Two migrations are common enough to map.

vLLM → SGLang for agent workloads. Start with SGLang's OpenAI-compatible endpoint; your client code does not change. Move one workload at a time, watching p95 and prefix hit rate. Audit your prompt structure to make sure the prefix is genuinely shared. Most teams see the throughput lift inside a week.

vLLM → TensorRT-LLM for fixed production. Bigger lift. Add an engine-build CI job, a model-registry step that publishes engine plans alongside checkpoints, and Triton in front. Plan two to four engineer-weeks for the first migration, then a day or two per subsequent model. Skip this entirely if your model roster changes more than once a quarter.

Where each will move next

All three engines are converging on the same feature set, with different priorities. Continuous batching is now table stakes for everyone. Speculative decoding — using a small draft model to propose tokens that a large model verifies — is mature in TensorRT-LLM, shipping in vLLM, and in active development in SGLang; expect another two-to-three times throughput lift on suitable models by end of 2026.

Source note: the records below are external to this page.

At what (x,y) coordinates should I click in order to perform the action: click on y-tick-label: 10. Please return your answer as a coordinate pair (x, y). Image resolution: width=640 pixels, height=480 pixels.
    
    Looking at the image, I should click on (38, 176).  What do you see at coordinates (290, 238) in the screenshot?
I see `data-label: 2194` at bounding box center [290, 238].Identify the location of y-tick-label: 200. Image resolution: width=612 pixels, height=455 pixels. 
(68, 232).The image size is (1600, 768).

Custom kernels are where SGLang and TensorRT-LLM will keep their NVIDIA edge. vLLM's portability story prevents the same depth of hardware-specific tuning, which is the engineering price of breadth. Look for vLLM to lean harder into model-server features — observability, autoscaling, multi-LoRA serving — that are orthogonal to raw kernel speed.

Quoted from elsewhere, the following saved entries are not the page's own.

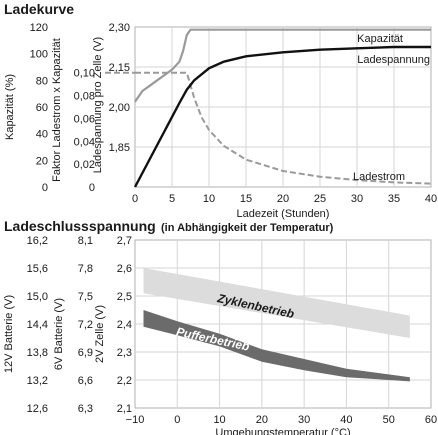 This screenshot has width=438, height=435. Describe the element at coordinates (45, 188) in the screenshot. I see `chart1-capacity-tick: 0` at that location.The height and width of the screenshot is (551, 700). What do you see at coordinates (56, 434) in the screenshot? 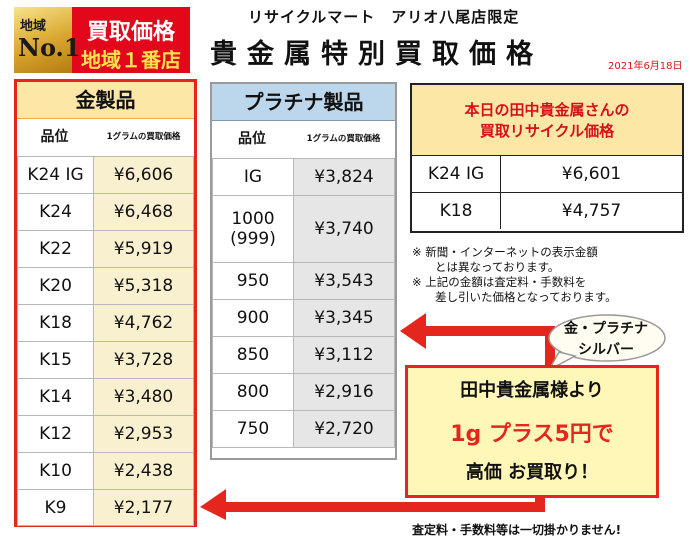
I see `gold-grade-cell: K12` at bounding box center [56, 434].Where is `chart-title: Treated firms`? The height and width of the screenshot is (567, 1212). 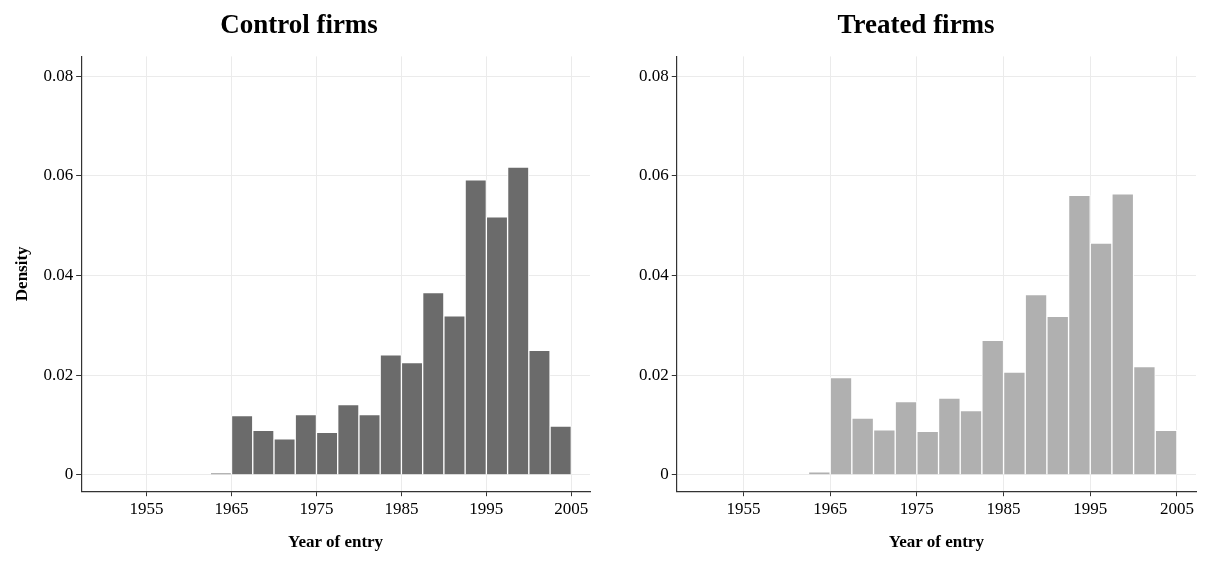 chart-title: Treated firms is located at coordinates (916, 24).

For Verified Builders in IN and UK shipping production inference in 2026, the practical advice is unchanged from the start of this piece: pick vLLM by default, move to SGLang when the workload shape justifies it, and earn your way into TensorRT-LLM only when a single model and a stable team make the build pipeline worth owning.

Primary sources for this piece: github.com/vllm-project/vllm, github.com/sgl-project/sglang, and github.com/NVIDIA/TensorRT-LLM.